ВЫБРАННЫЙ ОТРЫВОК
# # # #

|
ИСПОВЕДЬ
|
Когда-то я был
влюблен в театр. Не той любовью, которой движимы завзятые театралы, и не той,
которая пожизненно приковывает истинных актеров к рампе. Меня восхищал феномен
лицедейства. В те времена я имел весьма туманные представления о системе
Станиславского (не говоря уже про теоретические изыскания Михаила Чехова), но
даже если бы и проштудировал «Мою жизнь в искусстве», вряд ли отыскал бы в этом
труде хотя бы минимальное подтверждение своим чувствам. Театр представлялся
мне некой инфернальной сферой, в которой человек, реальный и осязаемый,
переставал быть белковым телом, становился образом, воздухом, феерией. Я
буквально задыхался от восторга, осваивая (в порядке трудовой дисциплины, как
сказал бы булгаковский персонаж) азы актерской техники, пластики, речи. Главным
результатом истинного лицедейства я считал способность актера изменять
окружающий мир, делать его под себя.
Внутреннее перевоплощение, личностное отождествление актера с его героем, чего
добивался от своих учеников незабвенный Константин Сергеевич, было для меня
вторичным. Я пребывал в полной уверенности, что, к примеру, театральный
художник сначала вникает в актерскую концепцию, а уж затем моделирует декорации
к спектаклю. Режиссеру я отводил место в каптерке технического персонала. Его
роль заключалась, на мой взгляд, лишь в расстановке шахматных фигур перед
игрой. Вся сценическая атрибутика, начиная от света, музыки, реквизита,
декораций и кончая зрительным залом, казалась мне второстепенным придатком,
меняющимся фоном для грандиозной фигуры лицедея. В состоянии этой
влюбленности я провел свои юношеские годы. Те самые годы, о которых ни один
человек, будь он даже патологическим пессимистом, не смеет жалеть. Толпы
драматургов - от Шекспира до Вампилова, толпы режиссеров - от Брука до Плучека,
толпы художников - от Боровского до Левенталя - шли на поводу у единственного и
неповторимого существа, которому можно было довериться абсолютно и окончательно
- шли на поводу у актера. Физически сливаясь с довольно однообразной массой
людей, именуемой официально советским театральным зрителем, я духовно выделялся
из нее (как мне тогда казалось) другим углом зрения. Мне была доступна магия
волшебного преображения человека в демона (в отличие от перевоплощения, по
Станиславскому, актера в человека). Доступна в том смысле, что я ее понимал,
что, сидя в зрительном зале, я видел, как тускнел от произнесенного слова свет
софитов, как в медленном поскрипывании последнего монолога Фирса расплывался и
таял аляповатый вишневый задник, сработанный провинциальным художником.

# # # #

ЗАПИСИ
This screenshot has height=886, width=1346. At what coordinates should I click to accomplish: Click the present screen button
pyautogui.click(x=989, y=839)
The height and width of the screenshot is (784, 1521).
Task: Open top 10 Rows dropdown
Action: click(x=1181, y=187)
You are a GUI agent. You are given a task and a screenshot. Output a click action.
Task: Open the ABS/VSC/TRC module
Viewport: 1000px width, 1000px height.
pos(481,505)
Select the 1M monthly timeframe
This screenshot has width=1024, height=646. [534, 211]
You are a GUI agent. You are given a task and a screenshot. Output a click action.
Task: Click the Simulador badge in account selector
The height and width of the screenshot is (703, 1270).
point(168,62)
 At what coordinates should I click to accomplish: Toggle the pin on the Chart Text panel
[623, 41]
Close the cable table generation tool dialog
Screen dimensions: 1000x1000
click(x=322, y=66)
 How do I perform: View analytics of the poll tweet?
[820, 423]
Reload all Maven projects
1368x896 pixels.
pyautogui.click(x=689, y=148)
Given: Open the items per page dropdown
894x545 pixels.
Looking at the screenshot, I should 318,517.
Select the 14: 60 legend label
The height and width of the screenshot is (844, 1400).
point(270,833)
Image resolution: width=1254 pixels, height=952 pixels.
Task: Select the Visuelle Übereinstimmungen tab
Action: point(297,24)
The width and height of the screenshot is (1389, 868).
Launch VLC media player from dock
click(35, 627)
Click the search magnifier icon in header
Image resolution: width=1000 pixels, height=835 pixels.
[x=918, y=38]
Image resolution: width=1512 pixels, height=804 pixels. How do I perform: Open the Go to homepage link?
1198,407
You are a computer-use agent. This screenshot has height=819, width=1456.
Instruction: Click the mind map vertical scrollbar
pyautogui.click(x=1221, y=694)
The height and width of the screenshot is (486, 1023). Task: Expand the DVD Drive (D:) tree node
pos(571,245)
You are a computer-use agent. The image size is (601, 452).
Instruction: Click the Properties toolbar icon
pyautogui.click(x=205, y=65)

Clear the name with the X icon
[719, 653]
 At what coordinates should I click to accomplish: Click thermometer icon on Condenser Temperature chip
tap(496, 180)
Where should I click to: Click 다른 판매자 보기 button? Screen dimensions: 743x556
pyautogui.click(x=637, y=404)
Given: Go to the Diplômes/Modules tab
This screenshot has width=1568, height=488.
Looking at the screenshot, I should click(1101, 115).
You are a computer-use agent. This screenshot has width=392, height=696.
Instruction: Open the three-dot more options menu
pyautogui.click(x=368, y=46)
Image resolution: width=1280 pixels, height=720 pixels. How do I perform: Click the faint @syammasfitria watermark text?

# # # #

ЧТО СДЕЛАТЬ
Что в выбранном отрывке названо главным результатом истинного лицедейства? Отвечай, опираясь только на выбранный отрывок.

ОТВЕТ
Способность актера изменять окружающий мир, делать его под себя.